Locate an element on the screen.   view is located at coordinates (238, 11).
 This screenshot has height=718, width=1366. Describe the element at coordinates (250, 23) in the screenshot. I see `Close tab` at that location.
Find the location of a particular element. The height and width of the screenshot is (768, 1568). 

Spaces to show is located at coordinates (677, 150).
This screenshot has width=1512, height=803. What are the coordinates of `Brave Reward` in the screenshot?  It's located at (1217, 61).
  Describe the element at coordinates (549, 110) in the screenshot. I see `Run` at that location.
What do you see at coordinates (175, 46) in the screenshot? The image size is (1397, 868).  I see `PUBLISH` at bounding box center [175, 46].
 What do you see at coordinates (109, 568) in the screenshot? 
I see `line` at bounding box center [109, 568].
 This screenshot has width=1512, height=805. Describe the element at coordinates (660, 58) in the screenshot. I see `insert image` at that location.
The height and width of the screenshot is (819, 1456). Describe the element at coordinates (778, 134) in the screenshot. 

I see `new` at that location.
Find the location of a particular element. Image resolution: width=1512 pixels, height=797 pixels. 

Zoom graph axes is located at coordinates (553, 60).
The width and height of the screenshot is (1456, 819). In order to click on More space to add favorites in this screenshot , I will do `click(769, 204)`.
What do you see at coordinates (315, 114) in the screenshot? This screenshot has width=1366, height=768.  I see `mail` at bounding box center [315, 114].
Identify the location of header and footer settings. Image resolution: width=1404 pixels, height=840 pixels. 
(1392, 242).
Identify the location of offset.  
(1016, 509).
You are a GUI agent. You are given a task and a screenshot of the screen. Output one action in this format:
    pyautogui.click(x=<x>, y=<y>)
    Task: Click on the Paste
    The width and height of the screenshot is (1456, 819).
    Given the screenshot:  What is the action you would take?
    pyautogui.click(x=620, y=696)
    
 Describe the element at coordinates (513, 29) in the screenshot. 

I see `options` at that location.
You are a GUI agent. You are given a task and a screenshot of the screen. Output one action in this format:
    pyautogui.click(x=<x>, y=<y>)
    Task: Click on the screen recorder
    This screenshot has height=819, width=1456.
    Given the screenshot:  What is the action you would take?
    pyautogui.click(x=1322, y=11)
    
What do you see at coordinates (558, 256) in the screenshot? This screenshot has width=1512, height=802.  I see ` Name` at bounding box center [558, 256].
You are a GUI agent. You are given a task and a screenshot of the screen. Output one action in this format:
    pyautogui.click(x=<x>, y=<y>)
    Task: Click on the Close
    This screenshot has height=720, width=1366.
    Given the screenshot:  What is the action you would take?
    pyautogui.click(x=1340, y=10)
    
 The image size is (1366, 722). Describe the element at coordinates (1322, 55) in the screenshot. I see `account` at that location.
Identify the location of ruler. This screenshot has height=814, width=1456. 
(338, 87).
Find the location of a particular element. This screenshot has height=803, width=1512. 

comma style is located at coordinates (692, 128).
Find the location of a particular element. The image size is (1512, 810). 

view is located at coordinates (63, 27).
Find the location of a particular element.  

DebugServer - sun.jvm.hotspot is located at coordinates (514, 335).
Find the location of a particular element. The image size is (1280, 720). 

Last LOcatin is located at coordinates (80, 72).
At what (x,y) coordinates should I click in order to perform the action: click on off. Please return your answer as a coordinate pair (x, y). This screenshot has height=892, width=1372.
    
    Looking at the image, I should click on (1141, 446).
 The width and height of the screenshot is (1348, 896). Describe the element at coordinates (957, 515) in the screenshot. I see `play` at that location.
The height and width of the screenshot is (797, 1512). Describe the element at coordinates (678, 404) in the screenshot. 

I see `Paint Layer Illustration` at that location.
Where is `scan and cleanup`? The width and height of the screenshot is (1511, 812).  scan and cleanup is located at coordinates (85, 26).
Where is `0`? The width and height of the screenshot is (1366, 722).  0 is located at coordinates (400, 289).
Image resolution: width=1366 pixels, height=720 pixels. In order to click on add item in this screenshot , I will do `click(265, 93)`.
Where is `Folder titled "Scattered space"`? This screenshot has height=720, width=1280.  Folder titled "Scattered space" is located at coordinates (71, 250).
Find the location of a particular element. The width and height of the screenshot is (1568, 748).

Task objective: Copy out every one of the items above word for word, with no changes.

Output for this task:
Locate an element on the screen.   view is located at coordinates (238, 11).
 This screenshot has height=718, width=1366. Describe the element at coordinates (250, 23) in the screenshot. I see `Close tab` at that location.
Find the location of a particular element. The height and width of the screenshot is (768, 1568). 

Spaces to show is located at coordinates (677, 150).
This screenshot has width=1512, height=803. What are the coordinates of `Brave Reward` in the screenshot?  It's located at (1217, 61).
  Describe the element at coordinates (549, 110) in the screenshot. I see `Run` at that location.
What do you see at coordinates (175, 46) in the screenshot? The image size is (1397, 868).  I see `PUBLISH` at bounding box center [175, 46].
 What do you see at coordinates (109, 568) in the screenshot? 
I see `line` at bounding box center [109, 568].
 This screenshot has width=1512, height=805. Describe the element at coordinates (660, 58) in the screenshot. I see `insert image` at that location.
The height and width of the screenshot is (819, 1456). Describe the element at coordinates (778, 134) in the screenshot. 

I see `new` at that location.
Find the location of a particular element. Image resolution: width=1512 pixels, height=797 pixels. 

Zoom graph axes is located at coordinates (553, 60).
The width and height of the screenshot is (1456, 819). In order to click on More space to add favorites in this screenshot , I will do `click(769, 204)`.
What do you see at coordinates (315, 114) in the screenshot? This screenshot has width=1366, height=768.  I see `mail` at bounding box center [315, 114].
Identify the location of header and footer settings. Image resolution: width=1404 pixels, height=840 pixels. 
(1392, 242).
Identify the location of offset.  
(1016, 509).
You are a GUI agent. You are given a task and a screenshot of the screen. Output one action in this format:
    pyautogui.click(x=<x>, y=<y>)
    Task: Click on the Paste
    The width and height of the screenshot is (1456, 819).
    Given the screenshot:  What is the action you would take?
    pyautogui.click(x=620, y=696)
    
 Describe the element at coordinates (513, 29) in the screenshot. 

I see `options` at that location.
You are a GUI agent. You are given a task and a screenshot of the screen. Output one action in this format:
    pyautogui.click(x=<x>, y=<y>)
    Task: Click on the screen recorder
    This screenshot has height=819, width=1456.
    Given the screenshot:  What is the action you would take?
    pyautogui.click(x=1322, y=11)
    
What do you see at coordinates (558, 256) in the screenshot? This screenshot has width=1512, height=802.  I see ` Name` at bounding box center [558, 256].
You are a GUI agent. You are given a task and a screenshot of the screen. Output one action in this format:
    pyautogui.click(x=<x>, y=<y>)
    Task: Click on the Close
    This screenshot has height=720, width=1366.
    Given the screenshot:  What is the action you would take?
    pyautogui.click(x=1340, y=10)
    
 The image size is (1366, 722). Describe the element at coordinates (1322, 55) in the screenshot. I see `account` at that location.
Identify the location of ruler. This screenshot has height=814, width=1456. 
(338, 87).
Find the location of a particular element. This screenshot has height=803, width=1512. 

comma style is located at coordinates (692, 128).
Find the location of a particular element. The image size is (1512, 810). 

view is located at coordinates (63, 27).
Find the location of a particular element.  

DebugServer - sun.jvm.hotspot is located at coordinates (514, 335).
Find the location of a particular element. The image size is (1280, 720). 

Last LOcatin is located at coordinates (80, 72).
At what (x,y) coordinates should I click in order to perform the action: click on off. Please return your answer as a coordinate pair (x, y). This screenshot has height=892, width=1372.
    
    Looking at the image, I should click on (1141, 446).
 The width and height of the screenshot is (1348, 896). Describe the element at coordinates (957, 515) in the screenshot. I see `play` at that location.
The height and width of the screenshot is (797, 1512). Describe the element at coordinates (678, 404) in the screenshot. 

I see `Paint Layer Illustration` at that location.
Where is `scan and cleanup`? The width and height of the screenshot is (1511, 812).  scan and cleanup is located at coordinates (85, 26).
Where is `0`? The width and height of the screenshot is (1366, 722).  0 is located at coordinates (400, 289).
Image resolution: width=1366 pixels, height=720 pixels. In order to click on add item in this screenshot , I will do `click(265, 93)`.
Where is `Folder titled "Scattered space"`? This screenshot has height=720, width=1280.  Folder titled "Scattered space" is located at coordinates (71, 250).
Find the location of a particular element. The width and height of the screenshot is (1568, 748).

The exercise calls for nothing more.